REQUIREMENT:
Having read the data, transcribe all of it without deviation.
MATERIAL PROVIDED Block Start
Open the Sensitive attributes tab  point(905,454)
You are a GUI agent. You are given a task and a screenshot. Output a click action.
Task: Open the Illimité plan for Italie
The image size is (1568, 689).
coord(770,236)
MATERIAL PROVIDED Block End
WRITTEN REPLY:
Open the Sensitive attributes tab  point(905,454)
You are a GUI agent. You are given a task and a screenshot. Output a click action.
Task: Open the Illimité plan for Italie
The image size is (1568, 689).
coord(770,236)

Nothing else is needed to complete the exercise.